▶ **Exercise directions**:
Each line in the material below, starting at the one that contains "You are a computer-use" and ending at the one that contains "The height and", should be repeated exactly; the pictures should not.

▶ **Data for this exercise**:

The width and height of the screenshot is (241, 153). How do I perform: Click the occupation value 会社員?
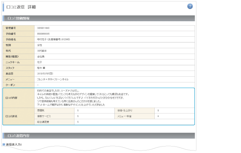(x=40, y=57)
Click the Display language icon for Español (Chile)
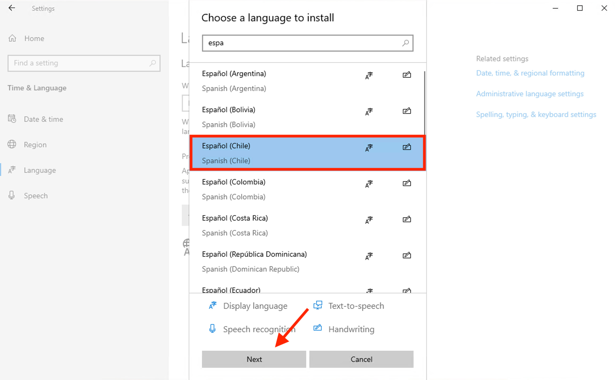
* * *
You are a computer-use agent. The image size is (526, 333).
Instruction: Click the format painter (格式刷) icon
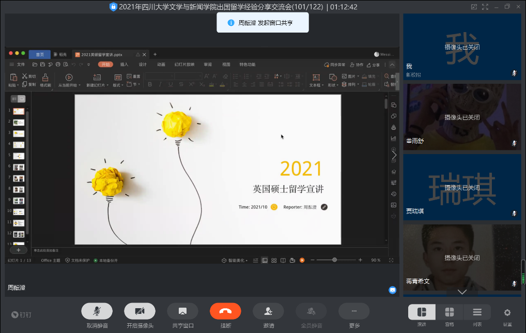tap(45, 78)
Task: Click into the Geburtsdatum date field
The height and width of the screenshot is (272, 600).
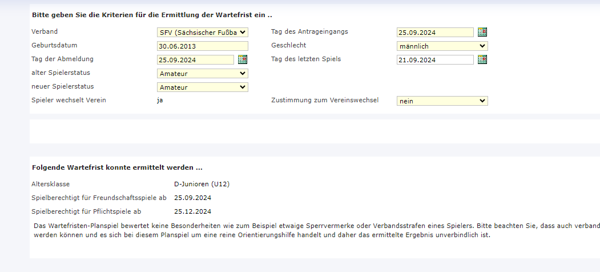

▶ **Your solution**:
You are a computer-use agent. The image size is (526, 333).
Instruction: Click the format painter (格式刷) icon
tap(45, 78)
Task: Click into the Geburtsdatum date field
The height and width of the screenshot is (272, 600).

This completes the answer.